━━━ Sayfa metni
Althusser belirtilen çalışmasında ideolojiyi “maddi ve sınıfsal nitelikte, toplumsal ve siyasal roller üstlenmiş zihinsel bir tasarımdır” diye tanımlamakta ve ideolojinin temel işlevini de “mevcut toplumsal durumu sürdürmektir” diye açıklamaktadır (aktaran Keskin, 2015: 8). Yine Althusser ‘e göre “ideoloji maddi etkilere sahiptir, söylem ise toplumsal dünyayı dolduran ilişkilerin, özne ve nesnelerin yaratılmasına ve sürekli yeniden yaratılmasına katkıda bulunur” (aktaran Fairclough, 2003: 155).

Althusser’in devletin ideolojik ve baskı aygıtlarıyla kurduğu ideoloji ve söylemsel ilişki yaklaşımlarından etkilenmiş olsa da Foucault, geleneksel Marksizm ve Althusser’den farklı olarak devlet, ideoloji, iktidar ve söylem ilişkisinin basit bir alt yapı üst yapı ilişkisinden daha fazla ve karmaşık bir süreç olduğunu ve ideoloji ve söylemin baskı ve güç ilişkisinden daha fazla birer yapı olduğunu düşünür.
━━━━━━
━━━ Alıntılanan kayıtlar
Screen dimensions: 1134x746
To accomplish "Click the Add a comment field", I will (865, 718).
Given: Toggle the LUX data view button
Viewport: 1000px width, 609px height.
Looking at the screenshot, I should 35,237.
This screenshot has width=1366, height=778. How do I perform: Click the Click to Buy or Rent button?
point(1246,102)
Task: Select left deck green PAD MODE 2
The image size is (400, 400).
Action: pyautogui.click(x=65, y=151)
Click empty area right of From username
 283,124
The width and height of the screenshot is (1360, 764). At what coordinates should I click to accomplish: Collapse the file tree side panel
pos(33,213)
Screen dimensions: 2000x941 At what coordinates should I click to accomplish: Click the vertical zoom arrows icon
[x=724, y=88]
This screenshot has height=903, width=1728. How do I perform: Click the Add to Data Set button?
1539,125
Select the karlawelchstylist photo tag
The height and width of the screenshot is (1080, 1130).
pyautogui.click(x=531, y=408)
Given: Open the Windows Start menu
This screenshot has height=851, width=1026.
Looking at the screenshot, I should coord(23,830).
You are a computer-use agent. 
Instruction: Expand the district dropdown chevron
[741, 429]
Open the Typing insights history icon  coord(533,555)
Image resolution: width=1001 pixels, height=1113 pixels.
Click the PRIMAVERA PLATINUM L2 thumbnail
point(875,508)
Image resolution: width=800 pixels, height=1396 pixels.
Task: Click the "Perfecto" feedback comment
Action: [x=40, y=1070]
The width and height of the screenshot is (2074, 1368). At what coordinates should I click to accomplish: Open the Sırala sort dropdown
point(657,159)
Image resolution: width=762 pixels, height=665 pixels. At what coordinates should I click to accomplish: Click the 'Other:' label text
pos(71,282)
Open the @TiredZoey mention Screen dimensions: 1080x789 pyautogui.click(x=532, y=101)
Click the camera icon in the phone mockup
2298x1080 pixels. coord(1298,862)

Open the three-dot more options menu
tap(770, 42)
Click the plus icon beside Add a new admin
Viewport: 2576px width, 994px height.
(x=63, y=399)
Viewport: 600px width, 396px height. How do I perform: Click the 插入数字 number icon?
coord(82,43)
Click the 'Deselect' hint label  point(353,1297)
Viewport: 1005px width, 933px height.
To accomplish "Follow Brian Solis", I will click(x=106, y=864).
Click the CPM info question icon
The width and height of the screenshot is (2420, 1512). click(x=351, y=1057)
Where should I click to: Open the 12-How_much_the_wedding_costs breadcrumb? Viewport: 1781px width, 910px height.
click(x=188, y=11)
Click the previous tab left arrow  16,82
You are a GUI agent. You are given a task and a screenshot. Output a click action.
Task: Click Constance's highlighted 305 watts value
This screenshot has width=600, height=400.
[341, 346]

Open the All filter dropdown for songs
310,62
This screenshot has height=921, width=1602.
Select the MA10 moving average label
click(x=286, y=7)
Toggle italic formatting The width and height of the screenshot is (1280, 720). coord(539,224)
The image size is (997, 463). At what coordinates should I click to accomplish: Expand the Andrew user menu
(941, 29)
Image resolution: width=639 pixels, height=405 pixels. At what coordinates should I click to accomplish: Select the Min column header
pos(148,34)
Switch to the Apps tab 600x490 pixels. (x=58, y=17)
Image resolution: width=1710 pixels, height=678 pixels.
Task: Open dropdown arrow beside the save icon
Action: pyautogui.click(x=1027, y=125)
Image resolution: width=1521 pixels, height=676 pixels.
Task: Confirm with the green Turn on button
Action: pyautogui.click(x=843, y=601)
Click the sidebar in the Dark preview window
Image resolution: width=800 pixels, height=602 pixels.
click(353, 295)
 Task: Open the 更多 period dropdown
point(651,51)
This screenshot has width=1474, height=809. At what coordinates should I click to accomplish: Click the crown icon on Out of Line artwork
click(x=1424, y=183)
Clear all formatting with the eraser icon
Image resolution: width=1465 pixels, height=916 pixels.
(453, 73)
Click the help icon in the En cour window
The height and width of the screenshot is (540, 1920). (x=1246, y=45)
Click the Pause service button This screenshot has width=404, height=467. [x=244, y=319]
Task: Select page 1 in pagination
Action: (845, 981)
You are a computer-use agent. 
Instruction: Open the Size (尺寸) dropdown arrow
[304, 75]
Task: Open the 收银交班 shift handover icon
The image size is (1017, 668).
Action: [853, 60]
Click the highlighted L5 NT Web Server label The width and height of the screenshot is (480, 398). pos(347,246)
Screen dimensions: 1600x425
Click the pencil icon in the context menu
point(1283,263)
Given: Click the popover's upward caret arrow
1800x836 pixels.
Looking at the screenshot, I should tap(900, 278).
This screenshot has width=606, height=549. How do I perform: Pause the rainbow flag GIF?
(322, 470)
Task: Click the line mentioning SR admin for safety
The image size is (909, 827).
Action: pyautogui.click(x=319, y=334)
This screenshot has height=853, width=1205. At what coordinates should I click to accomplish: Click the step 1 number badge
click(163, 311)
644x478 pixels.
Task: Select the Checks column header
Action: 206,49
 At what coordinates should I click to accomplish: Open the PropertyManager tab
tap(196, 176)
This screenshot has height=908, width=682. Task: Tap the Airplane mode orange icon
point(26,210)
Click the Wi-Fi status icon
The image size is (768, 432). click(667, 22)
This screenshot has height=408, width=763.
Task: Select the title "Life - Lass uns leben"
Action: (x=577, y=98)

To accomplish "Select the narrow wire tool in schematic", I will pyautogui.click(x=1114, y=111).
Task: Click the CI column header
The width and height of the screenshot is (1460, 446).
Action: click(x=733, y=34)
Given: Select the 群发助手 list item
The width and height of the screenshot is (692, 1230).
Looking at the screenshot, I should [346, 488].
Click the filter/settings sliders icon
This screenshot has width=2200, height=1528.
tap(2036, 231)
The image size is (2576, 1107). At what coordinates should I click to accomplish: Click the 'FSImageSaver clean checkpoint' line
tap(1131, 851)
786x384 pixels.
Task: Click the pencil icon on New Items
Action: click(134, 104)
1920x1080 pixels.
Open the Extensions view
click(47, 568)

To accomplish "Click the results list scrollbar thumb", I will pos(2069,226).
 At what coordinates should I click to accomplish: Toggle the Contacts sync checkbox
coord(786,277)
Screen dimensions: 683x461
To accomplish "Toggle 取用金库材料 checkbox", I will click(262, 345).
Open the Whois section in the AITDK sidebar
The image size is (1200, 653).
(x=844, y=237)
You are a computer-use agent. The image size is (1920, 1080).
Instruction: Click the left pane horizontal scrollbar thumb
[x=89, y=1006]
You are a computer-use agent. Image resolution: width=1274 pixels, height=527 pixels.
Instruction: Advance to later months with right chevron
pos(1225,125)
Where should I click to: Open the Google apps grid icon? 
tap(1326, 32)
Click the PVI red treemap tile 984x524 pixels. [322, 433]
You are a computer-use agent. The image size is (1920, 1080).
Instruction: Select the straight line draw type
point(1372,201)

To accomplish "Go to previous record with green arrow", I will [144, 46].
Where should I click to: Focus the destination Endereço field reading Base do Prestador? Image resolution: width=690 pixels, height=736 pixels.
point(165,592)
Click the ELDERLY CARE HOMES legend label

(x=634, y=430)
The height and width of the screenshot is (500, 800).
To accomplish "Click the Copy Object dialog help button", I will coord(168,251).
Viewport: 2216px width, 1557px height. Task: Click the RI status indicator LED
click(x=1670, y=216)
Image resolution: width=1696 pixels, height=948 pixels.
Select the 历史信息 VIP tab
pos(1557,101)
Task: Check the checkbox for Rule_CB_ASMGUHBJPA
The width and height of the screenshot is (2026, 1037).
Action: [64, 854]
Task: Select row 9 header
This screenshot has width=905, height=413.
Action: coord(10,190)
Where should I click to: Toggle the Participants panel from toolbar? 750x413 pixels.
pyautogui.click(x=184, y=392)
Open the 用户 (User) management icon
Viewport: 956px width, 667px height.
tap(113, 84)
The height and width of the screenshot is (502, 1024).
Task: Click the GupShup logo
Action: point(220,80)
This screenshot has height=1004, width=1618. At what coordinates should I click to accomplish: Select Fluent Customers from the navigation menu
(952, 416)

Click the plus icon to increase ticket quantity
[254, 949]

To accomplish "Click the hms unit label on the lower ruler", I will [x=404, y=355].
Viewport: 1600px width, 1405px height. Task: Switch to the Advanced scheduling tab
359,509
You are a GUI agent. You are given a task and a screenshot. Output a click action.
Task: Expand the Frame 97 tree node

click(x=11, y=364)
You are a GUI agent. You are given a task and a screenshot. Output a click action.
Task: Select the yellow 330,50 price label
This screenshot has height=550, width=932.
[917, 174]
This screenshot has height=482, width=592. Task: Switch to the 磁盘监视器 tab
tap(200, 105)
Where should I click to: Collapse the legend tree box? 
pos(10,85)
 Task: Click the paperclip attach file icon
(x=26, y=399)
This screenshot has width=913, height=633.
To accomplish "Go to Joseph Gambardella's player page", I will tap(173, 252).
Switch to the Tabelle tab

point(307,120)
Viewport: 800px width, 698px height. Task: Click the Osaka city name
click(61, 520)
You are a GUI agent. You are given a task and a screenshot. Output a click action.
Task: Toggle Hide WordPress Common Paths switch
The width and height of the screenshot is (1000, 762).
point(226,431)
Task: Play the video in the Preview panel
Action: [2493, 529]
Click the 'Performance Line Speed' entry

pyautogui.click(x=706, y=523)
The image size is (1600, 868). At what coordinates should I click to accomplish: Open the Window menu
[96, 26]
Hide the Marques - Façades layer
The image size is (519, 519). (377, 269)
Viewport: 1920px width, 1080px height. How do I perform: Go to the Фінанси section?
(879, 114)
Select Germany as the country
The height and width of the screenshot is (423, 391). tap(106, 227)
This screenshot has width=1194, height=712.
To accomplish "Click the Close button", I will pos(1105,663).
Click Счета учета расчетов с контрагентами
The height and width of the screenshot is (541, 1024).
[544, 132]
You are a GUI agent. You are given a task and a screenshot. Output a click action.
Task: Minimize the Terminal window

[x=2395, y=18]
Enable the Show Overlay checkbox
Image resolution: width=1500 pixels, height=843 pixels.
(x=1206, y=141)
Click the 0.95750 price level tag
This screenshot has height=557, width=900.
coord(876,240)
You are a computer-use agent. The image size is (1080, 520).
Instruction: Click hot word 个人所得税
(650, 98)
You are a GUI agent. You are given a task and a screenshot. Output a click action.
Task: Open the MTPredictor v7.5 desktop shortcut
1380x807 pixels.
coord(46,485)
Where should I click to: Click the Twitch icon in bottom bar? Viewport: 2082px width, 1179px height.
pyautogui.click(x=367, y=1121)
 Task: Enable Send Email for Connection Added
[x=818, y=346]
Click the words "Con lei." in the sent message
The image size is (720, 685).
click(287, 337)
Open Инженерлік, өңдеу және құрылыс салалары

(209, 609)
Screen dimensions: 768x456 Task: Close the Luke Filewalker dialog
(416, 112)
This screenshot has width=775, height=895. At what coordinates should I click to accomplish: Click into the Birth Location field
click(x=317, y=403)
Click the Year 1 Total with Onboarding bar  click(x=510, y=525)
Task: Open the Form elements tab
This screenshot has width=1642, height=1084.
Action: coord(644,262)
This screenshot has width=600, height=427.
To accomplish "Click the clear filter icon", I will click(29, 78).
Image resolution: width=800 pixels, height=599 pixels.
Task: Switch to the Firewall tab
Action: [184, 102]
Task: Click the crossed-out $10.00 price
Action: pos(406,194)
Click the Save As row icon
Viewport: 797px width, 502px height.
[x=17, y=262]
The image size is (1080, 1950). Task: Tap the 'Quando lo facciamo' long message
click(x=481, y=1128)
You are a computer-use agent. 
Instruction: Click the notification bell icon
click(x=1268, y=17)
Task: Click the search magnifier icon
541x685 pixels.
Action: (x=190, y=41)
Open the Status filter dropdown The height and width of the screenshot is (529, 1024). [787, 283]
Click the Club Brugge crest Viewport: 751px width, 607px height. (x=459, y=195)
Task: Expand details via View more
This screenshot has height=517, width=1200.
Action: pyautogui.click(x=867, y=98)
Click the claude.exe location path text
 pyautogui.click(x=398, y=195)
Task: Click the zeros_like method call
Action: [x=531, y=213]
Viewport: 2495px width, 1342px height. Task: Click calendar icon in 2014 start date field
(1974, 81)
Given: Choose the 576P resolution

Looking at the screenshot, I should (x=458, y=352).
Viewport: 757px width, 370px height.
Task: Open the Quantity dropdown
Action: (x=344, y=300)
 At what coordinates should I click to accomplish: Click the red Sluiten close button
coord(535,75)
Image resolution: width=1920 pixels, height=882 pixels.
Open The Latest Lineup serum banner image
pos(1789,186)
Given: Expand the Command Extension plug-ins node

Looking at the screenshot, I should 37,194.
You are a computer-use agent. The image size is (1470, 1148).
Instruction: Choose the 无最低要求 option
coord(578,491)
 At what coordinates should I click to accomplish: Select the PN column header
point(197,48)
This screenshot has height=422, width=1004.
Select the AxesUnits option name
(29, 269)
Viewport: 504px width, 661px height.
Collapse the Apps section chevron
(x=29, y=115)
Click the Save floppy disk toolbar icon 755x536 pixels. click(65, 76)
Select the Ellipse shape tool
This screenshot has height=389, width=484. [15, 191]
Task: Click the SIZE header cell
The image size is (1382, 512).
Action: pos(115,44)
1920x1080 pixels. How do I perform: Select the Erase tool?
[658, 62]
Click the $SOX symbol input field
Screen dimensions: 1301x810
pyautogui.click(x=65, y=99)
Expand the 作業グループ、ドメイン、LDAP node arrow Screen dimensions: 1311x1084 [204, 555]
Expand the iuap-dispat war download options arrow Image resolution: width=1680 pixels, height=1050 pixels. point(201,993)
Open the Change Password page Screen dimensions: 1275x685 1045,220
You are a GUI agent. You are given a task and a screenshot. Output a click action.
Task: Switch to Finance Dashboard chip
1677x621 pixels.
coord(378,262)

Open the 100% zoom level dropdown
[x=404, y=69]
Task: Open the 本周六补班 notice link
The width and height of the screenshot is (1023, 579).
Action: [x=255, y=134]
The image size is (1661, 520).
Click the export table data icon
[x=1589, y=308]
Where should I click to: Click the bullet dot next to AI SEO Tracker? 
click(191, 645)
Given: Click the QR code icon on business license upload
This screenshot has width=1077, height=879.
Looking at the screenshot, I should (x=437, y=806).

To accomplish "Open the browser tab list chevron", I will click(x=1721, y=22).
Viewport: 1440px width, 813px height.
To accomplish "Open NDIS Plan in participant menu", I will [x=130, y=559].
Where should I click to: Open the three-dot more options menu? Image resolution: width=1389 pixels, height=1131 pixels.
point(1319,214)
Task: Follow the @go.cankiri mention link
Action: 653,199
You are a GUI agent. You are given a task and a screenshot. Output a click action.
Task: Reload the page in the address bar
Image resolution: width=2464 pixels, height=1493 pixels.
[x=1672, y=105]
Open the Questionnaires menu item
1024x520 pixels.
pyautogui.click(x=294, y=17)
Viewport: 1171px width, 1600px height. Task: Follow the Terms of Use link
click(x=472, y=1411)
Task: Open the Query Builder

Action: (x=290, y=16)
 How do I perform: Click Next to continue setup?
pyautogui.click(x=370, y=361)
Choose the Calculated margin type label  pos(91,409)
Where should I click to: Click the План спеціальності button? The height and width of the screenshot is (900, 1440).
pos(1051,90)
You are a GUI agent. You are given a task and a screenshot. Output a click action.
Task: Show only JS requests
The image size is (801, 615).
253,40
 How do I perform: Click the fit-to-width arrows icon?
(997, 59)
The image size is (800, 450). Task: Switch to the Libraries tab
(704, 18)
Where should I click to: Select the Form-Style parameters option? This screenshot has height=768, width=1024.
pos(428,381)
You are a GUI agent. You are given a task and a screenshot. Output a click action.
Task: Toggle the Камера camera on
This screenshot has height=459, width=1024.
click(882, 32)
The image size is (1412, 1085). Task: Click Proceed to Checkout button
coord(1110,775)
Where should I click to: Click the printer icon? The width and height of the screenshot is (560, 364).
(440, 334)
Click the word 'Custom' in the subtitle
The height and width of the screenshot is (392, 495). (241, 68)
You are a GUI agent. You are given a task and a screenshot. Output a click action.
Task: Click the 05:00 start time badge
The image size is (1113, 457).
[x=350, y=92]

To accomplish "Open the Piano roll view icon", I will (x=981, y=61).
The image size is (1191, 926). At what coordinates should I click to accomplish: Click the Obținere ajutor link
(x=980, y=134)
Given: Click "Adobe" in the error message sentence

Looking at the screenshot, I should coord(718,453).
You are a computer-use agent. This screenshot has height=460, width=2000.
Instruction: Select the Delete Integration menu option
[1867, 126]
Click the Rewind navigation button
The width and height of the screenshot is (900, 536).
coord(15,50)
━━━━━━
* _Yapılacak işler_
- 1) Sayfa metnine göre Foucault, hangi kavramlar arasındaki ilişkinin basit bir alt yapı üst yapı ilişkisinden daha karmaşık bir süreç olduğunu düşünür? Bu kavramların tamamını sıralayın.
- 2) Şu ifadeler sayfa metniyle uyuşuyor mu? (a) Althusser'e göre ideolojinin temel işlevi mevcut toplumsal durumu sürdürmektir. (b) Foucault, Althusser'in yaklaşımlarından hiç etkilenmemiştir. (c) Althusser'in "maddi ve sınıfsal nitelikte" diye başlayan ideoloji tanımı, Fairclough'un 2003 tarihli eserinden aktarılmıştır. Her biri için evet ya da hayır deyin ve metinden belirleyici sözleri alıntılayın.
- 3) Sayfa metninde "Althusser’in devletin ideolojik" sözlerini içeren yerle açılıp "yapı olduğunu düşünür." ile kapanan bölümü hiçbir değişiklik yapmadan kopyalar mısınız?

* _Sorunların yanıtları_
- 1) Devlet, ideoloji, iktidar ve söylem.

- 2)
(a) Evet: "ideolojinin temel işlevini de “mevcut toplumsal durumu sürdürmektir” diye açıklamaktadır"
(b) Hayır: "Althusser’in devletin ideolojik ve baskı aygıtlarıyla kurduğu ideoloji ve söylemsel ilişki yaklaşımlarından etkilenmiş olsa da Foucault"
(c) Hayır: "(aktaran Keskin, 2015: 8)"

- 3)
Althusser’in devletin ideolojik ve baskı aygıtlarıyla kurduğu ideoloji ve söylemsel ilişki yaklaşımlarından etkilenmiş olsa da Foucault, geleneksel Marksizm ve Althusser’den farklı olarak devlet, ideoloji, iktidar ve söylem ilişkisinin basit bir alt yapı üst yapı ilişkisinden daha fazla ve karmaşık bir süreç olduğunu ve ideoloji ve söylemin baskı ve güç ilişkisinden daha fazla birer yapı olduğunu düşünür.